TASK BRIEF →
The line with "1568x756 pixels." and each line following it, up to the final line of the data, should be set down exactly; pictures stay out.

"""

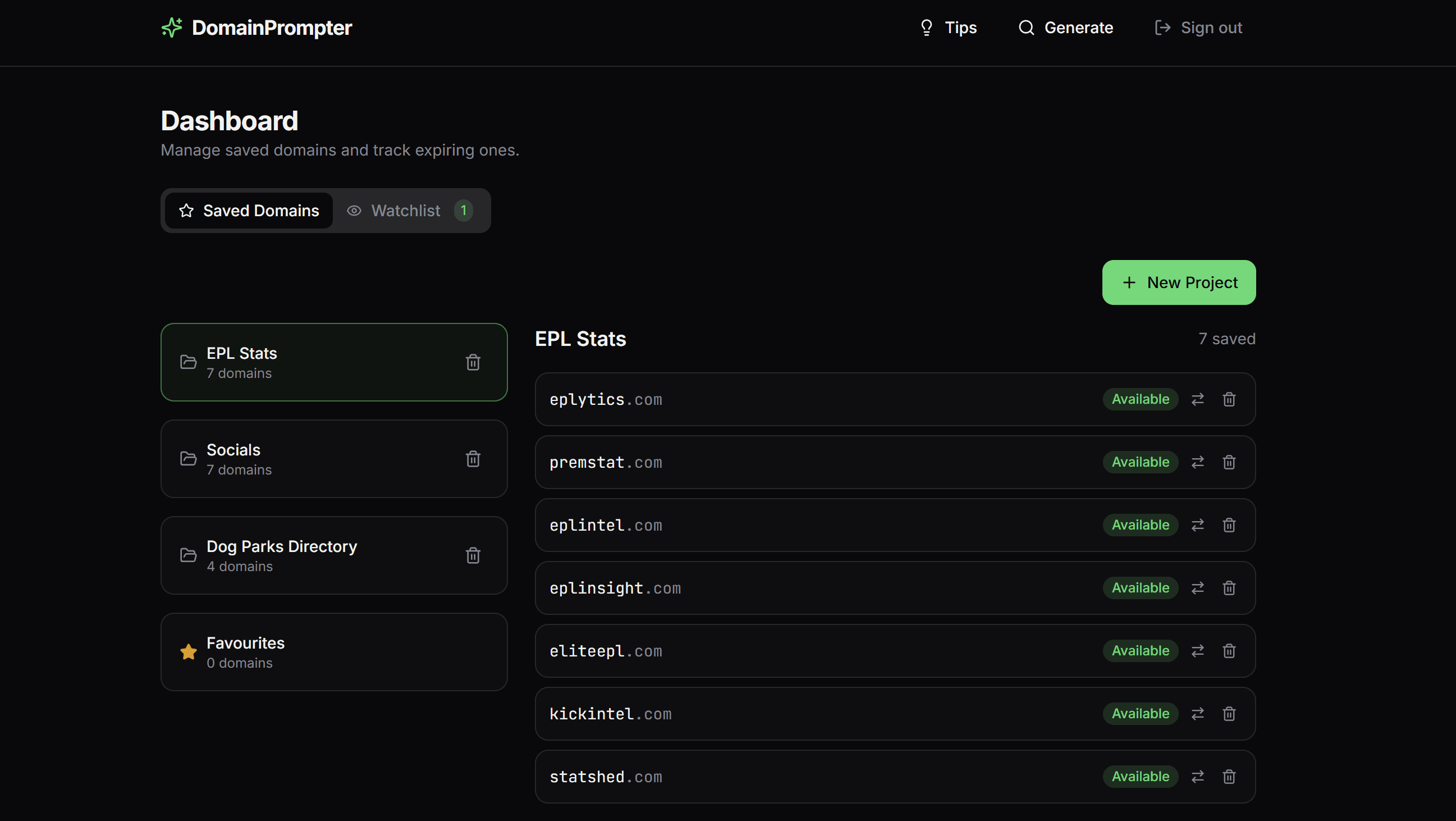Click Available badge on eliteepl.com
The width and height of the screenshot is (1456, 821).
pos(1140,651)
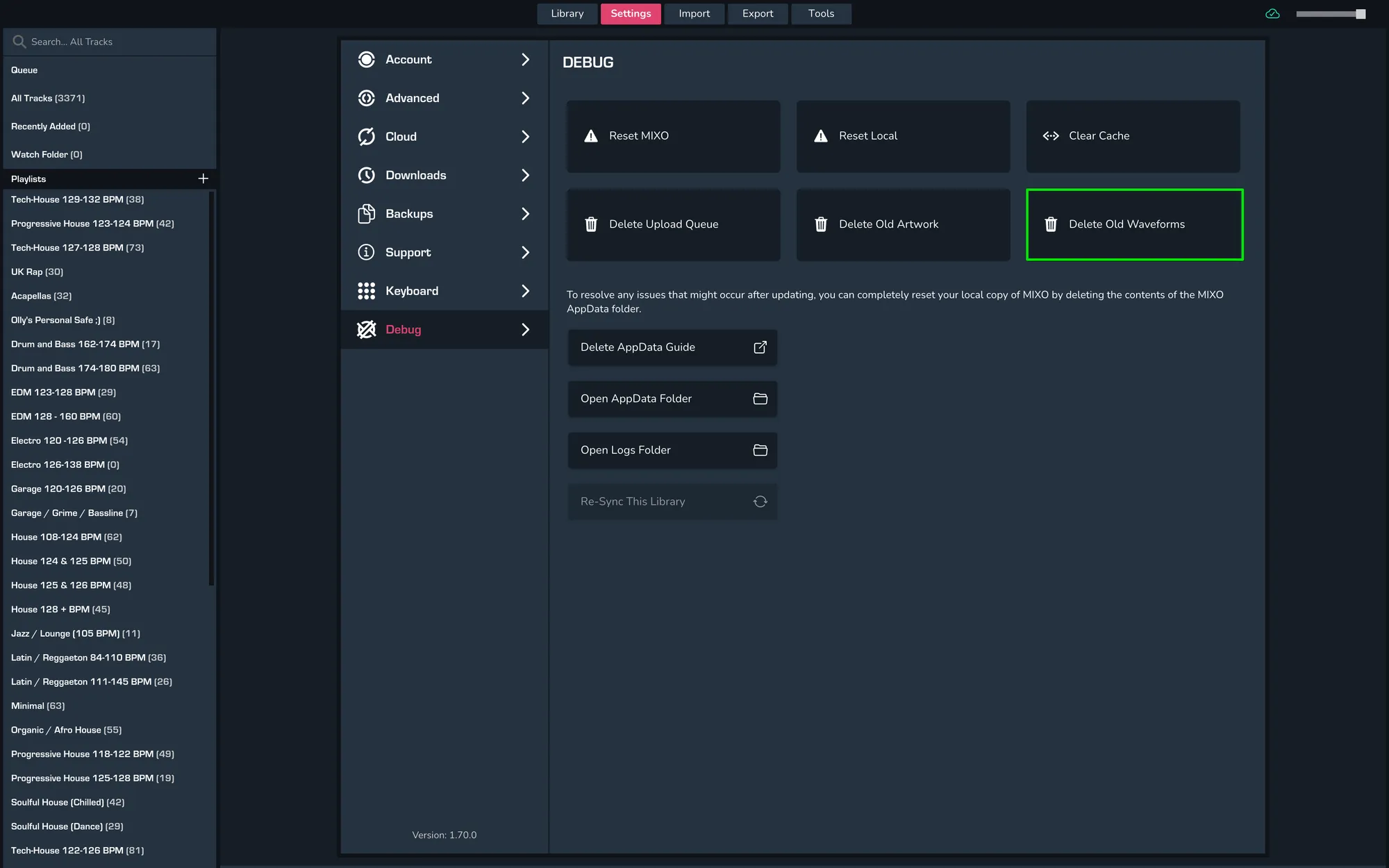This screenshot has height=868, width=1389.
Task: Click the Backups documents icon
Action: coord(366,214)
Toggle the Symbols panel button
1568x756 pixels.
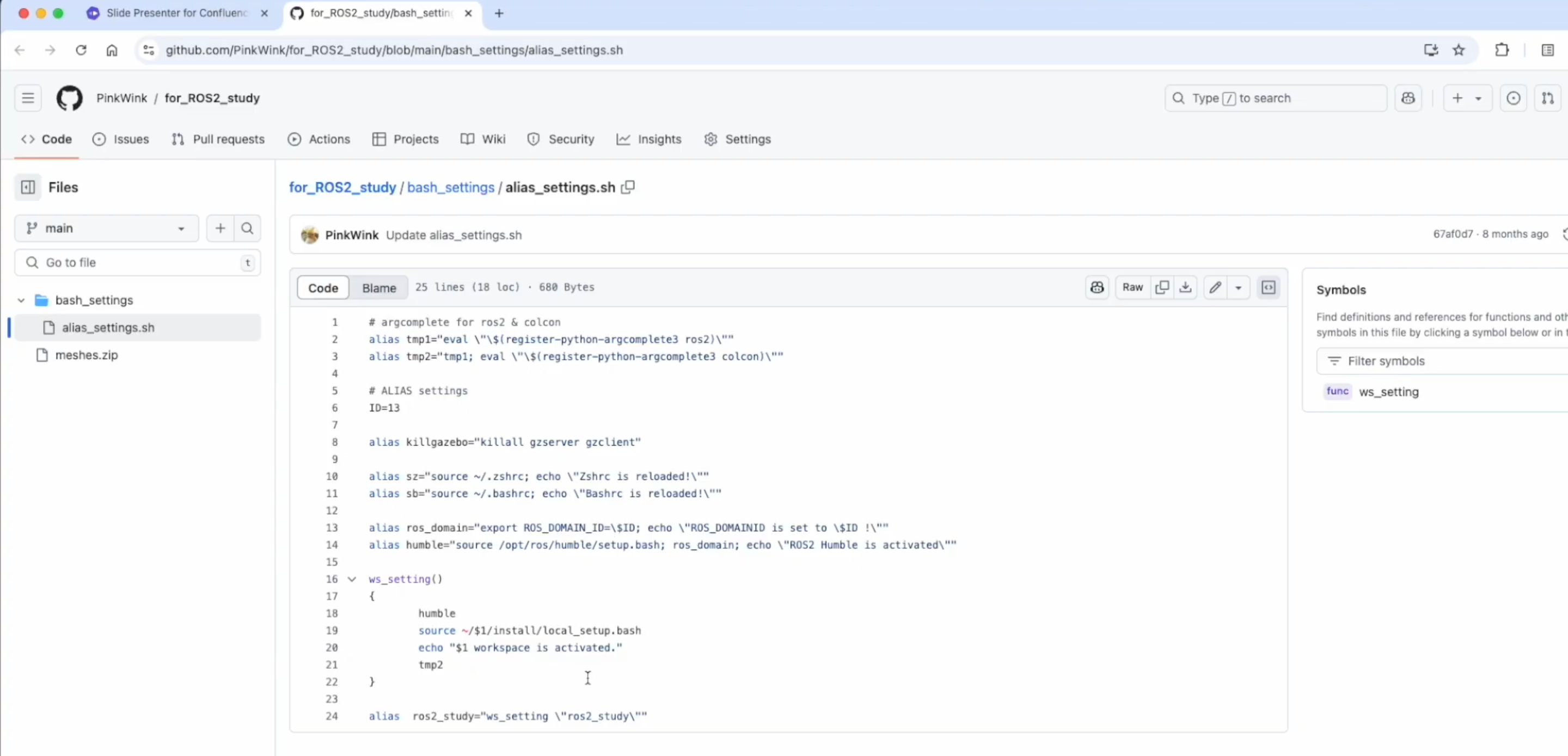click(1269, 287)
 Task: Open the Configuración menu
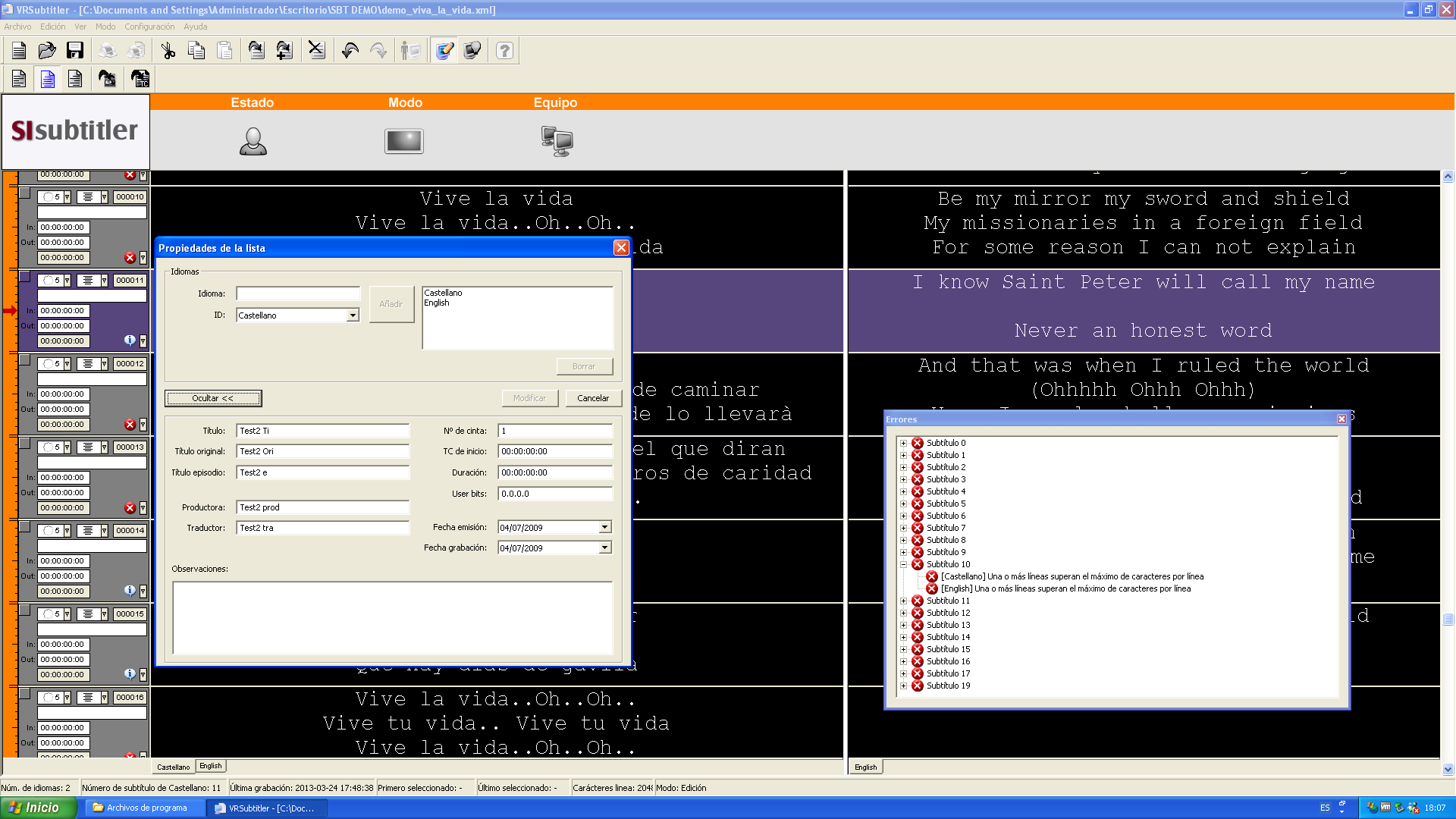tap(149, 27)
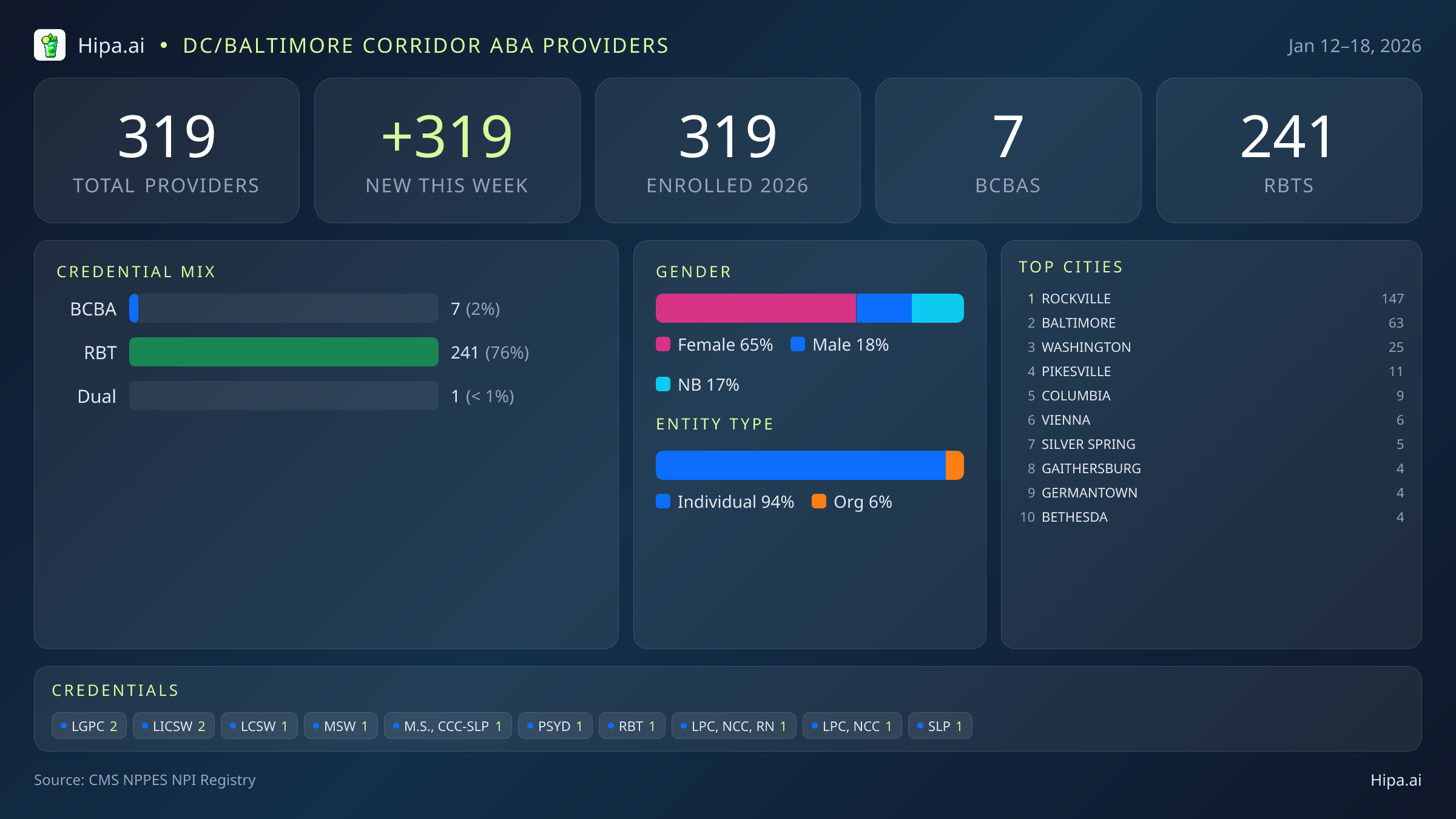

"""

ANSWER FOR THE TASK →
1568x756 pixels.
click(1269, 287)
 Task: Open the Configuración menu
tap(149, 27)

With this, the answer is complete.